Exercise aim = Only an exact copy of the lines beginning at the one that contains "Task: Open the タスク バーの配置 dropdown (左揃え)" and ending at the last line of the records below counts as the answer.

Exercise input =
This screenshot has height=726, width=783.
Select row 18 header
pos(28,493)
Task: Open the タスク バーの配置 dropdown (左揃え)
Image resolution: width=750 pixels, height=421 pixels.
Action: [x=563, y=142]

Solution =
Task: Open the タスク バーの配置 dropdown (左揃え)
Image resolution: width=750 pixels, height=421 pixels.
Action: [x=563, y=142]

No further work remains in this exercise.